Design Question

Design Question

Old forum URL: forums.lhotka.net/forums/t/450.aspx


smarchetti posted on Thursday, June 22, 2006

Hello.  I running into some difficulty designing my application and I was hoping somebody would be able to offer some advice.  I am developing an application that will display bonus information to all employees in my organization.  Here's some background information.

My organization is broken up by Divisions and Business Units (for example, an employee may work for Business Unit 1 which is in Division A).  Each Business Unit has a set of metrics in which it measures it's performance, so the basic hierarchy is as follows:

Division A
    Business Unit 1
       Metric a
       Metric b
       Metric c
    Business Unit 2
       Metric d
       Metric e
Division B
    Business Unit 4
       Metric f
       Metric g

Metric information is updated and released and the end of each quarter.  The requirements are tricky because each quarter, the structure of the Business Units and Metrics may change.  For example, "Metric a" from the above example might be deleted or moved to new Business Unit for the next quarter.  I will need to display historical information as well as the current quarter's information.

So my object hierarchy will look like this:

Divisions
    Division
       Releases
          Release
             BusinessUnits
                BusinessUnit
                   Metrics
                      Metric

Everything will have a one to may relationship.  I envision an administrator adding a division to the system, creating a release (i.e. 1st Quarter 2006) for the division, adding the business units to the release, adding the metrics to the business units, then publishing the division's release.  After the release is published, a new release can be created and kept "in progress" until the information is finalized and published.

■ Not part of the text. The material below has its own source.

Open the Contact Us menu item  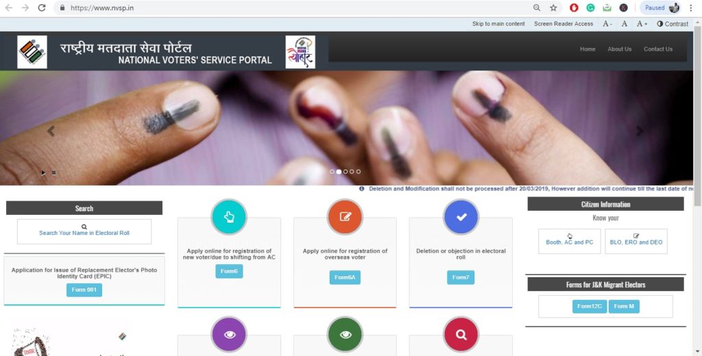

I am running into difficulty determining how to create the object model using CSLA.  I have determined the use cases, but I having trouble finding a way to create the design without using switchable objects.  I do not want to load all of the information into a Division object at once because I will never need to edit all of this information.  I have toyed with the idea of having a DivisionList/DivisionInfo read only list, a ReleaseList/ReleaseInfo read only list, a BusinessUnitList/BusinessUnitInfo read only list, and a MetricList/MetricInfo read only list, but this would seem to be a data centric approach not taking advantage of any CSLA features.

If anybody can provide any guidance on this, it would be much appreciated.  Thanks!

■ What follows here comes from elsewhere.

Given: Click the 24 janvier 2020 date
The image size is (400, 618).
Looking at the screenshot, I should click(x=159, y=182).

RockfordLhotka replied on Thursday, June 22, 2006

At the risk of sounding flippant, I would suggest that you have prematurely identified your object model. What should happen is that each use case should have an object model, with objects defined to meet the needs of that use case.

Once that's done, and each object's responsibility has been defined within each use case, then you can see if you have duplicate responsibilities across use cases. That can help consolidate your objects together - just make sure you don't start warping the responsibilities to make them match. Either they match or they don't.

Once that's done, you can start to normalize behaviors, which will result in creating more objects - but ones that are primarily behavior-only, and really aren't focused on data so much at all.